So, according to a recent article from Reuters, the EU is planning to tighten regulations around crypto asset transfers. They want to make it harder for cryptocurrencies to be used for illegal activities. It looks like they’re aiming for more transparency in transactions to prevent money laundering and fraud.
This all basically means that crypto users will need to provide more info when transferring assets and potentially face stricter verification processes. Pretty interesting times ahead for crypto in Europe... What do you all think about this? Is it a good move for the industry or just more headaches for users?
So this basically means now the adoption of bitcoin will actually become the reason for its easy user traceability. If any big website like Amazon starts to accept bitcoin as a mode of payment and people decide to use bitcoin for their payments we basically are providing an identity for the government to tether with that bitcoin address for lifetime. Any incoming or outgoing transaction on that address would be considered as your Income and Expenditure. In a way it's good as dirty money could be curbed and it would be easier to accept such a thing but really hampers the reason why most people use Bitcoin in the first place. Also if EU does this, which is considered as the union which focuses a lot of cyber privacy, passing such amendments in American and Asian countries would be much easier.
Bitcoin anonymization methods will evolve and it will become difficult to trace all transactions with it. It is impossible to reach an absolute level of privacy because Bitcoin was not designed for that and therefore everyone who wants privacy will move to other currencies such as Monero or any better model.

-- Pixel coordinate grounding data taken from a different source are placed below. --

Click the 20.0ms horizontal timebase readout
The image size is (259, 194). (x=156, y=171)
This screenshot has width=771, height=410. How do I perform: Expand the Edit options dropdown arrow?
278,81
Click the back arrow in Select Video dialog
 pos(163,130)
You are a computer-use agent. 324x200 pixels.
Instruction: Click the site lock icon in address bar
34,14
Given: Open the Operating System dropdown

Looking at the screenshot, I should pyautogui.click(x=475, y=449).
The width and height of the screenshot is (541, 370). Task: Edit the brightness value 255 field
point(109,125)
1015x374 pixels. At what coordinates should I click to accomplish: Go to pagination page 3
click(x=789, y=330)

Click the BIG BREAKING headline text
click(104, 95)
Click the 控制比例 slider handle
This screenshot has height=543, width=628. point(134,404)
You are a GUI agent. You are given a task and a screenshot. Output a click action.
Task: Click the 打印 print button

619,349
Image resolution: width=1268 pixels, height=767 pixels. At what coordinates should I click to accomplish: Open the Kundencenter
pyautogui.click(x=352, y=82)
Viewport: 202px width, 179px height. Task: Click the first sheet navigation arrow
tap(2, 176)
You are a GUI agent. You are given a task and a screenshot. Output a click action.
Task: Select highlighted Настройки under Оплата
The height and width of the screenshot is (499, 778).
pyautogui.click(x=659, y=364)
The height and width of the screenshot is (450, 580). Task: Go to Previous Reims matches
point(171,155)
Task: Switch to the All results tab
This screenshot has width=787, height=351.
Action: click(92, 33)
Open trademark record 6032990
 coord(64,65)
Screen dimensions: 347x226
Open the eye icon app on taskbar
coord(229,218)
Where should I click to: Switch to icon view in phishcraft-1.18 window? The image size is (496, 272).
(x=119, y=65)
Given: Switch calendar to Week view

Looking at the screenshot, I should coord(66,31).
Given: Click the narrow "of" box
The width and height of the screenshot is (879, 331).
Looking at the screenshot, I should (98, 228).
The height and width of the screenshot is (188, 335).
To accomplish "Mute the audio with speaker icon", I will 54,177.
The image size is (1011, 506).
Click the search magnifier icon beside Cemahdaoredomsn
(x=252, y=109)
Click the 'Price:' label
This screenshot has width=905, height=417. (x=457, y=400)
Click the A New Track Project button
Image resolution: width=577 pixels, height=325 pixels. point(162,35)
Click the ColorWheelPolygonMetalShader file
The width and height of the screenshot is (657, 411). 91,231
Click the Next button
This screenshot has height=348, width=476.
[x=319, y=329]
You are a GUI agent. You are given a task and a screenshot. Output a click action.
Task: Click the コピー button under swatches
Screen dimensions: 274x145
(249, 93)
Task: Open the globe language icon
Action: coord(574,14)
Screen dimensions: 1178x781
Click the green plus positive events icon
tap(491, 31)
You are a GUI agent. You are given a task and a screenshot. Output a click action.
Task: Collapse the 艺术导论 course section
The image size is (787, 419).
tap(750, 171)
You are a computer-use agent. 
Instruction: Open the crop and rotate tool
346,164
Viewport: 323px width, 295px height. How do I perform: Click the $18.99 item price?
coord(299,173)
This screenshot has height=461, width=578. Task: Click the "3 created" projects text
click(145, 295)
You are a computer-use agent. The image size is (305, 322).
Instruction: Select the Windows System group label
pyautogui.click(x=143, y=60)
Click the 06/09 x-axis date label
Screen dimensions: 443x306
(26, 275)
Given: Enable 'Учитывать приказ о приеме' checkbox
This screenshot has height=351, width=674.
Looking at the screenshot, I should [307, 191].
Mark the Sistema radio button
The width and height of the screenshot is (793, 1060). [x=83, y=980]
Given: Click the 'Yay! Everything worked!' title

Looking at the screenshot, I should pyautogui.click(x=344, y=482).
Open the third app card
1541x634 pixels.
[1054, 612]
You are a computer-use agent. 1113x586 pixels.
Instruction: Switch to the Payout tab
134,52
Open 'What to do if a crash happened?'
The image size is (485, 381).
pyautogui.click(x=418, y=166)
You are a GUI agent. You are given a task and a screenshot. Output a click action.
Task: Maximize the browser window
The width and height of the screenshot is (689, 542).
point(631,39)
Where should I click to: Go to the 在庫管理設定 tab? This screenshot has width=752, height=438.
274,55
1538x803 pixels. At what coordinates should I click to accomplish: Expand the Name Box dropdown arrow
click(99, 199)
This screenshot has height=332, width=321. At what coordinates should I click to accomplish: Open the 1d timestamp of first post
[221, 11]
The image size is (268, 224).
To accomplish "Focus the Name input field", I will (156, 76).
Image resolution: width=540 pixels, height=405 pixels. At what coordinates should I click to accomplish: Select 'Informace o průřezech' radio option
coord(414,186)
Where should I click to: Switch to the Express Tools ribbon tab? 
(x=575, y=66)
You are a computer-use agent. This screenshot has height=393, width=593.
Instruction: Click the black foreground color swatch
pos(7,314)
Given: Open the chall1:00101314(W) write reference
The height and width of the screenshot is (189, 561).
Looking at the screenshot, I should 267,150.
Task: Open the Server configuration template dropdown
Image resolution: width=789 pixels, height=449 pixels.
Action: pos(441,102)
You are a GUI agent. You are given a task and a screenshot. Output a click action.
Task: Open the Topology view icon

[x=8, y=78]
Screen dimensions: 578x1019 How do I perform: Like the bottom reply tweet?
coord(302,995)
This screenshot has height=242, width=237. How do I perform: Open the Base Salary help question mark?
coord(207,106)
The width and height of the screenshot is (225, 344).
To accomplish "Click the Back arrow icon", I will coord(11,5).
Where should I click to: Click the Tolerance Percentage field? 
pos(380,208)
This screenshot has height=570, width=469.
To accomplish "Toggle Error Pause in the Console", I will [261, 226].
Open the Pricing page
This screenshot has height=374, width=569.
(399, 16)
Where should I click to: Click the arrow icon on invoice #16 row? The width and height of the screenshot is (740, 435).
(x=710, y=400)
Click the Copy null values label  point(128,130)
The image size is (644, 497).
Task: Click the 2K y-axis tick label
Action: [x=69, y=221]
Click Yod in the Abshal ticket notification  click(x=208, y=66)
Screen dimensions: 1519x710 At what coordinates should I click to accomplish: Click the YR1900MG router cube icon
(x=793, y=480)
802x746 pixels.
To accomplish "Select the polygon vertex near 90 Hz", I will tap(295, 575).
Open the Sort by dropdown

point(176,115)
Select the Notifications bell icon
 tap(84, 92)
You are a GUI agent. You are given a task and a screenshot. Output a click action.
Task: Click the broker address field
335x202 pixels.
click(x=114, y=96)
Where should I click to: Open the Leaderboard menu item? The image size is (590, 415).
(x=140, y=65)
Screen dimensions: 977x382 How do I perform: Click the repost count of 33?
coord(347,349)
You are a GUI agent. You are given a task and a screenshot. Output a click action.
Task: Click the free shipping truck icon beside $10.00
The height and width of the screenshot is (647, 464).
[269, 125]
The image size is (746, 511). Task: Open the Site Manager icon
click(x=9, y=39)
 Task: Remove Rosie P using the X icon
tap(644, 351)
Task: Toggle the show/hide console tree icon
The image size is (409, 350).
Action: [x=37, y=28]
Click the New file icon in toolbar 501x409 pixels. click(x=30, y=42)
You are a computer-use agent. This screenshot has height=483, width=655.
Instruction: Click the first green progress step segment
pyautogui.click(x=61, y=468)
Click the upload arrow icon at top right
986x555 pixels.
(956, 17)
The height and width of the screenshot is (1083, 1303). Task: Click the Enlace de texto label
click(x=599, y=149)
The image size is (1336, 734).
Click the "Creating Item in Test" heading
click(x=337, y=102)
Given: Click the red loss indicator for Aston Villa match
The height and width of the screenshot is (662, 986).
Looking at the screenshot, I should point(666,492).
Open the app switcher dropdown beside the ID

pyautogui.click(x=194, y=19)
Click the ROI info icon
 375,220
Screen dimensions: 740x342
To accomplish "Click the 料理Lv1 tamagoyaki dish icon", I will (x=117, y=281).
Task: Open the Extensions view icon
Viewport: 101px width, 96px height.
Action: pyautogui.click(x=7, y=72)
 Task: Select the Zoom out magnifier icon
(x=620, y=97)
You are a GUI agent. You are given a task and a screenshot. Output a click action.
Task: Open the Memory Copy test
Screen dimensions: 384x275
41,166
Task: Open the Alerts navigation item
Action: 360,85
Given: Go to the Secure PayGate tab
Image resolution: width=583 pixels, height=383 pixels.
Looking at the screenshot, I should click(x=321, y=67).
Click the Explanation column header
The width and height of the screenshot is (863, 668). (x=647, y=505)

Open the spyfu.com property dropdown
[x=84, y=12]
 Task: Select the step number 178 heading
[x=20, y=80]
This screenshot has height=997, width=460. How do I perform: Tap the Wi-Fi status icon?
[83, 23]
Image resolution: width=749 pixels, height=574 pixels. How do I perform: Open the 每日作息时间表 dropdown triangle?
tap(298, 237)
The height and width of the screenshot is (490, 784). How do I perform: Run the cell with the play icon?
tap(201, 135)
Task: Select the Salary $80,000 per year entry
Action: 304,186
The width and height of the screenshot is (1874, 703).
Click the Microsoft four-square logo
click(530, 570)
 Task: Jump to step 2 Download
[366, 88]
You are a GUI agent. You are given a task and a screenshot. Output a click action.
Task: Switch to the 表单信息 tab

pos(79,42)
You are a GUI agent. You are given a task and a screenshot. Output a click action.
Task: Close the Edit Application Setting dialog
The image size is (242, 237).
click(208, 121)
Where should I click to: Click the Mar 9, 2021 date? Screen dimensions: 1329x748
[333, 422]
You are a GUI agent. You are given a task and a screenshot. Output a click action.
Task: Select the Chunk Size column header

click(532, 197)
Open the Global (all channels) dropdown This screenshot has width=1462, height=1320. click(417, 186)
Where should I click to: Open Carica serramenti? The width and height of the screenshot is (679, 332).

It wouldn't be difficult for governments to track Bitcoin if they wanted to.
But I think these privacy based Cryptos would face a big crackdown from governments. Bitcoin enhances traceability of transactions it's not easier for government to challenge that it's used for money laundering so we are banning it but these other currencies like Monero can face such crackdown easily. Anonymization methods like mixers blenders are already evolving but last I have heard that government are getting strict about these mixers and blenders too.
Here's the full proposal btw:
https://ec.europa.eu/finance/docs/law/210720-proposal-funds-transfers_en.pdf
I've only skimmed it, but at a first glance it only seems to affect the likes of exchanges and custodial wallets:
Where crypto-asset service provider is defined as:
So while not especially pretty at least to me it doesn't seem much worse than existing KYC/AML regulations. Except it sounds like a lot more paper work for exchanges.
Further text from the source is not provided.